Он определил свободу как познание необходимости всех вещей. Думаю, что такое познание есть понимание необходимости сообщать всем вещам свой смысл. Вещи ждут Моего смысла. Свобода - это познание необходимости быть Преступником. Свобода начинается, когда ты произносишь: будь что будет. Нравственно лишь то, что своенравно. Неспособность познать истину - это неспособность создать истину, это отсутствие решимости быть Богом. Страх ошибиться, страх «испортиться» создаёт неспособность к истинности. Нет той истины, которую ты можешь познать, есть та истина, которую ты можешь осуществить самоосуществлением. Для этого «мы должны отказаться от всех моделей и заново изучить наши возможности». Чтобы заново изучить свои возможности, тебе придётся быть Абсолютным Преступником. Всякий, сказавший мне: «Ты должен», - есть враг мой. Система - это всё, что говорит человеку «ты должен». Бертран Рассел спрашивает: «Существует ли в мире знание столь достоверное, что никакой разумный человек не смог бы подвергнуть его сомнению?» Думаю, что «знание» - это всегда Своё знание, это то, что знаю я. Когда знание начинает «существовать в мире», то есть становится всеобщим - ни о какой несомненной достоверности уже речи быть не может. Общепринятость - убийца достоверности. Достоверность -это нечто такое, что рождается предельным усилием самобытной интуиции и благословляется волей, смеющей сообщать истинность всему. Достоверное знание - это Моё знание о том, что оно Моё; и всякий раз, когда я доверяю его миру - я сам подвергаю его сомнению. Я становлюсь сомневающимся в своём знании, когда хочу, чтобы мир подтвердил его достоверность, - значит, я уже не достоин обладать им. Когда я спрашиваю мнения «разумных человеков» о Своём знании, - я оскорбляю свою интуицию и волю. Достоверность знание обретает всякий раз, когда я произношу: я знаю, что я знаю. И когда решимость, с которой я это делаю, делает мир не смеющим сомневаться в силе, родившей эту решимость - моё знание становится знанием о том, кто я. Достоверность - это моя вера в это знание, вера в знающего. «Мы обнаруживаем в себе эту веру уже готовой с того самого момента, когда начинаем размышлять: это то, что мы можем назвать инстинктивной верой» (Б. Рассел).

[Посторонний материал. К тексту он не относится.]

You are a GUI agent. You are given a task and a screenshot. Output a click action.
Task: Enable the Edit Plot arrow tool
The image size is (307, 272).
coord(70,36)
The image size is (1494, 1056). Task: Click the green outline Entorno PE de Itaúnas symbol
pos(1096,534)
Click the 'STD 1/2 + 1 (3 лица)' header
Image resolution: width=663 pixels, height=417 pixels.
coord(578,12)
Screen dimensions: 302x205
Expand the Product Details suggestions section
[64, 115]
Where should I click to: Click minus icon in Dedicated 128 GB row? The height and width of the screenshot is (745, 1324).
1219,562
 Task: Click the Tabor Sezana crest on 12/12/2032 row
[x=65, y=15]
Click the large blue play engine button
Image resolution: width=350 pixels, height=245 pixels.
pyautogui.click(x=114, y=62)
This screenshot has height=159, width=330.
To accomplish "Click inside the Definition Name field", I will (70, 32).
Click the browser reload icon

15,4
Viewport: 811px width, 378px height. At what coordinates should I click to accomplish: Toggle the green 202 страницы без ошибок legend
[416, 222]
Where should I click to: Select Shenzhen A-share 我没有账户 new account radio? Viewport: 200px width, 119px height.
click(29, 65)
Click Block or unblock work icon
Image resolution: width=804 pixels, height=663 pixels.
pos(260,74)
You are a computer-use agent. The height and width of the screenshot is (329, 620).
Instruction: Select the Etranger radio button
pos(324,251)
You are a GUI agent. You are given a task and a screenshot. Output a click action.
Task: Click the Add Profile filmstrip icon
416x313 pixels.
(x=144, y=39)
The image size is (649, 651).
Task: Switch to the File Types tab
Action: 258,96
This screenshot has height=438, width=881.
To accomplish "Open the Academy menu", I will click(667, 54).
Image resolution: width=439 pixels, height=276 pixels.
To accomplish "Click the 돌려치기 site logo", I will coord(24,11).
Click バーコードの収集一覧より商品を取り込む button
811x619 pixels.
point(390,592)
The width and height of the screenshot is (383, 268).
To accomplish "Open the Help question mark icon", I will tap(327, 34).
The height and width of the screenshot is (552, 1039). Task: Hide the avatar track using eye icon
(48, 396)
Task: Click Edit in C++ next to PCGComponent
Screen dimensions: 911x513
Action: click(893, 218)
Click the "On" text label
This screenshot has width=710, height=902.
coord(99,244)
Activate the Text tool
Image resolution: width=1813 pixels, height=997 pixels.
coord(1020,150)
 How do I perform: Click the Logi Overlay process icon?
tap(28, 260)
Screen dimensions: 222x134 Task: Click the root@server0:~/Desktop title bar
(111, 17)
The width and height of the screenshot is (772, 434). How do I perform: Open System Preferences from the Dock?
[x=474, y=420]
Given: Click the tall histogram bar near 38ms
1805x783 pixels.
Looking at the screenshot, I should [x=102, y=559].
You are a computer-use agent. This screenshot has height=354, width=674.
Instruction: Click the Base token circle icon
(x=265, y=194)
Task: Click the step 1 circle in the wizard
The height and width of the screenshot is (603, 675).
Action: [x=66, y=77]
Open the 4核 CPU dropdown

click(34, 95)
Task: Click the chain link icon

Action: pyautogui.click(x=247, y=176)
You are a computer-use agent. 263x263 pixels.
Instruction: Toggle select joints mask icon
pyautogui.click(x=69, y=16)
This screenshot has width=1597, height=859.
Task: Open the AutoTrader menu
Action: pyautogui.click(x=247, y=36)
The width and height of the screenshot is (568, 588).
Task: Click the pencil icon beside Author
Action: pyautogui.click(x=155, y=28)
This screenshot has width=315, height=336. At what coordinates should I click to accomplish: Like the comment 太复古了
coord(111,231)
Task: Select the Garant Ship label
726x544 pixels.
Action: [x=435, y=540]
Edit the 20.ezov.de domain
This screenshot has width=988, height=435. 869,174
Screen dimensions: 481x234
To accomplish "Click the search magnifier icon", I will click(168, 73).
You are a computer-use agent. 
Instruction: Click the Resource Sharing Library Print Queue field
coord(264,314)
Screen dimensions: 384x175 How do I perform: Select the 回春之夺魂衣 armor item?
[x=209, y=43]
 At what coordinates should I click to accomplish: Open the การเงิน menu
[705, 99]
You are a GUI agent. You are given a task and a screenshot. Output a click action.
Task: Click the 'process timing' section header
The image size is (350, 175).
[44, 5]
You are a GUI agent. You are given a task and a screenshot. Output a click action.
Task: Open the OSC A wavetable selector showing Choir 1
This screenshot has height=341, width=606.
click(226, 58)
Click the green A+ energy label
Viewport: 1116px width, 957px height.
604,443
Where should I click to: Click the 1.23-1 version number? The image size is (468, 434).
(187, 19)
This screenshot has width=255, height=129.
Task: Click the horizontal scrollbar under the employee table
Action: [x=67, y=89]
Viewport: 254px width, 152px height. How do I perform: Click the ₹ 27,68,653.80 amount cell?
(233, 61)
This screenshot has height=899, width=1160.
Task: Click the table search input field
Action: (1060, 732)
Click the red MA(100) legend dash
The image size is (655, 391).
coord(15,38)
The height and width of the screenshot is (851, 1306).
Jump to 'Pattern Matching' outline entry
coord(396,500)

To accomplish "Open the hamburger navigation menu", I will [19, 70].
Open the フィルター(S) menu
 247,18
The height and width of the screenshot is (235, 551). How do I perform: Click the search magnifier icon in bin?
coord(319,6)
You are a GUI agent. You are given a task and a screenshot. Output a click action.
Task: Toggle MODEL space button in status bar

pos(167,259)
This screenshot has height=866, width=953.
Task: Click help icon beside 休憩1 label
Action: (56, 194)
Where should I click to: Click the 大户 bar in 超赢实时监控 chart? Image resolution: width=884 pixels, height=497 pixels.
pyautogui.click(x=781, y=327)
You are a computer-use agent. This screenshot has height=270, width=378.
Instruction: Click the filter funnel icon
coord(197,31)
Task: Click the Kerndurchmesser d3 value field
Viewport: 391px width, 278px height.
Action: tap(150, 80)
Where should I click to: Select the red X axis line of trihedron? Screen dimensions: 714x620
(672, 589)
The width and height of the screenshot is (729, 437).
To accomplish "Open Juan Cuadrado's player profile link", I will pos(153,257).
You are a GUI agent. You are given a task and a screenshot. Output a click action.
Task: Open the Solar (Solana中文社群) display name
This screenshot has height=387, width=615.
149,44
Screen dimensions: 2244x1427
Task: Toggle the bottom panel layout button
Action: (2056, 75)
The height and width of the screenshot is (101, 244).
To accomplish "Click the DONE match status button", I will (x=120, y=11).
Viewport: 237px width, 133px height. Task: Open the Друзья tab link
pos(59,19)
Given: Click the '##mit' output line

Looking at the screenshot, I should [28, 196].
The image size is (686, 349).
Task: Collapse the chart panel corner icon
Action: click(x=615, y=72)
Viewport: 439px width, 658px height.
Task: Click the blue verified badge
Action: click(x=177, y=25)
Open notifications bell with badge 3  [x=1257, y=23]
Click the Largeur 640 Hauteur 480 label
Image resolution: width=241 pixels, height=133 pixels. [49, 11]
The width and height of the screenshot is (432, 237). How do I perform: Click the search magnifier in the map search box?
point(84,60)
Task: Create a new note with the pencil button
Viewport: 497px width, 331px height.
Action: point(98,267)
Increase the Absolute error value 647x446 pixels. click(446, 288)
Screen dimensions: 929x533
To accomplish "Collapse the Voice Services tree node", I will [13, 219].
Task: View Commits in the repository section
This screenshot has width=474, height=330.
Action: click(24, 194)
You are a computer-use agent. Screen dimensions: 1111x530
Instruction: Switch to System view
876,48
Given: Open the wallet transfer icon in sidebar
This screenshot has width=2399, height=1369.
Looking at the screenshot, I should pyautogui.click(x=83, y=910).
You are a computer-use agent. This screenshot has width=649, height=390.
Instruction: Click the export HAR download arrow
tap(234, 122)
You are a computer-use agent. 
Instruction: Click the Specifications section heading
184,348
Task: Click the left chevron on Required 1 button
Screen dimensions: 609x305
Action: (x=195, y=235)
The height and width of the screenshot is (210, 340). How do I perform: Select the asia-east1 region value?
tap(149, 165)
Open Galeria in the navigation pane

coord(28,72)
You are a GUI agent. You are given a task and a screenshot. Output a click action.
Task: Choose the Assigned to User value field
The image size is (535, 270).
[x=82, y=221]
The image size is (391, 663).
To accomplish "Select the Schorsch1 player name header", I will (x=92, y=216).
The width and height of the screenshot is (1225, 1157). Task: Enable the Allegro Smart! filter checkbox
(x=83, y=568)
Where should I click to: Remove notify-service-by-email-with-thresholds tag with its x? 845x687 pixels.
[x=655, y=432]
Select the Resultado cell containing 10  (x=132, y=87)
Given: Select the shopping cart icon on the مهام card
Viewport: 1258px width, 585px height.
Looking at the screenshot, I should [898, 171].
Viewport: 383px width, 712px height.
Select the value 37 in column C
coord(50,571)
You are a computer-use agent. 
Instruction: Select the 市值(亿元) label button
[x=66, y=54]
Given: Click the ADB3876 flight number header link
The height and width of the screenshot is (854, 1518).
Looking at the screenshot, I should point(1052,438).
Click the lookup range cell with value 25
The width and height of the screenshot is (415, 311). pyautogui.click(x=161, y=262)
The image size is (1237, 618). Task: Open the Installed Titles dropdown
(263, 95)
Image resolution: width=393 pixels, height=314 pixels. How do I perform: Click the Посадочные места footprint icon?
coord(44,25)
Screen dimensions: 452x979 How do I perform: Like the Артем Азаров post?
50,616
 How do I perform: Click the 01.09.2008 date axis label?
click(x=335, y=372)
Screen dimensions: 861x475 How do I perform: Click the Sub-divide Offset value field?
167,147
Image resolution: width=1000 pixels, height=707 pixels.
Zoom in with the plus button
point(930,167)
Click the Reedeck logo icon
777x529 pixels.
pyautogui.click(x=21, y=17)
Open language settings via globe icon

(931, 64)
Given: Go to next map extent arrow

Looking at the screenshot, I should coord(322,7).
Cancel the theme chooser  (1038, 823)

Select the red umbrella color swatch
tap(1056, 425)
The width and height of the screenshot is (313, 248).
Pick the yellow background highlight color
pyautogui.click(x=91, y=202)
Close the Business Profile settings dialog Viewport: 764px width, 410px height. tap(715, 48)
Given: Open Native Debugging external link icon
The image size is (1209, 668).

Любовь - это всегда любовь к свободе. Истина в том, что иной любви нет. «Ценность - это то, что человек добывает и удерживает своими действиями, добродетель - это действие, с помощью которого человек добывает и удерживает ценность» (Айн Рэнд). Есть лишь одна ценность, которую человеку дано добывать и удерживать своим действием - свобода. Имя действию - Преступление.

* * *

Убийца царя Кибальчич написал своему адвокату в день казни: «Я знаю, что сегодня меня казнят. Умру спокойно. Но знаете что?! Я всё время ломаю голову, как бы мне найти одну философскую формулу. Я хочу найти такую формулу, которая убедила бы меня, что жить не стоит. И как не ломаю голову, никак не могу убедить себя! Жить так хочется! Жизнь так хороша! И всё-таки надо умирать!..» Отдать жизнь за свободу значит стать абсолютно свободным. Убийство царя - это максимальное Преступление, создающее максимум свободы. Убийство царя не есть убийство человека, это уничтожение лица Системы, главного выразителя её воли. Благо есть убийство властьимущего, ибо это убийство убийцы. И чем выше чин убитого - тем большее благо, ибо чем выше чин, тем больше вреда свободе он принёс. К узнавшему формулу, ради чего стоит жить, приходит также знание того, ради чего эту жизнь можно отдать. Кибальчич ясно понял стоимость своей жизни. Тот, кто сам своим образом жизни назначил ей высокую стоимость, кто наполнил её Своим смыслом, - не сможет убедить себя, что жить не стоит, ибо невозможно расстаться в один миг с ценностью, которая накапливалась по крупицам волей и сознанием влюблённого в свободу человека. Захотеть отыскать формулу, которая убедит, что жить не стоит, может лишь тот, кто сам открыл формулу, ради чего стоит. Воля его создала этим Преступлением максимальное количество свободы, ибо это было убийство и самоубийство. Это была воля Абсолютного Преступника. Нет, не

была... Она есть, она бессмертна свободой. «...во имя нашей личности, стремящейся найти полноту своего я в союзе с любовью и свободой, мы должны превратить нашу жизнь в неустанную борьбу с властью» (Чулков). Афоризм «познай самого себя» значит: узнай, что на всё твоя воля. У входа в царство свободы начертано: да не переступит этого порога тот, кто не искушён в своеволии. Не Преступнику войти в царство свободы равносильно что верблюду пролезть в замочную скважину. Поппер К.: «Конечно, нелегко строго определить степень свободы, которую можно оставить гражданам, не подвергая опасности ту свободу, которую призвано защищать государство». Нелегко, потому что невозможно. Поэтому государство не утруждает себя таким определением. Дабы не рисковать, оно берёт её всю, тем более, что почти никто не против.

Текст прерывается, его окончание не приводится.